According to a Gartner study, by 2020 the “Internet of Things” will create an additional $1.9 trillion for the economy, and 30 billion things will be connected as every product more than $100 will be ‘smart’.
DigitasLBi’s Tony Bailey, Vice-President/Group Director, Technology Capability Lead, Chicago & San Francisco, takes a closer look at this important trend coming out of CES 2014.
If there was one omnipresent theme on the main floor of CES, it was the "Internet of Things", a well-worn phrase that has come to represent the notion that machines are talking to each other and sharing data over the Internet. There was a smart watch from Samsung that could unlock your BMW. A suite of appliances from LG that had their own social networking app to let you know when the dryer cycle is done. There was also a sump pump that could send a text message when the battery backup is low. And then there were the dozens upon dozens of wearable devices from fitness trackers to toddler GPS units.

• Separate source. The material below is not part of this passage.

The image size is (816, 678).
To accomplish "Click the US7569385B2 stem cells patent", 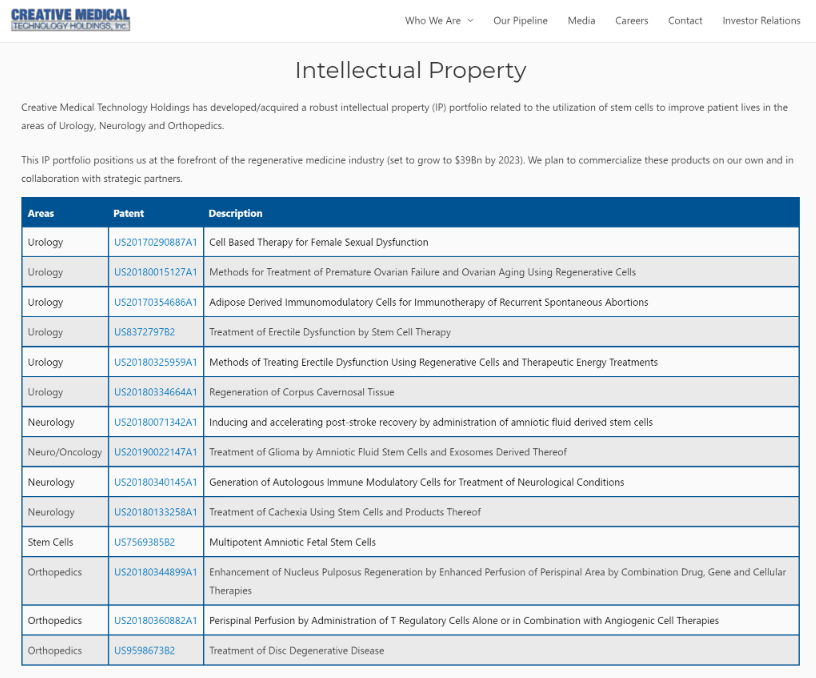I will click(x=144, y=541).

Behind these billions of sensors that will be deployed and gathering positions, measuring temperatures, calculating speeds, and protecting your basement from flooding, will be fascinating amounts of data. What makes it so special is that it's intimate, it's contextual and it can drive extremely relevant and personal insights. The opportunity is to use this data for more than determining the right display banner to show, the opportunity is to create more meaningful connections all around us.

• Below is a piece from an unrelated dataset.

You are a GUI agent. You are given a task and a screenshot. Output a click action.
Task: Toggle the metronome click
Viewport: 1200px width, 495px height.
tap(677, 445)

How often do you pause when entering a search query to Google -- to see if it has the right (or a rather humorous) result? This is one example of taking localized data from people around you, combined with known personal attributes, to make a prediction in just one category.
Now imagine that applied to just a few of the 100+ times a day the average person uses their mobile phone. When these myriad data points are brought together in the right way, the insights will leave consumers with an increasing number of products and services that will surprise and delight thanks to the observations of these “Things”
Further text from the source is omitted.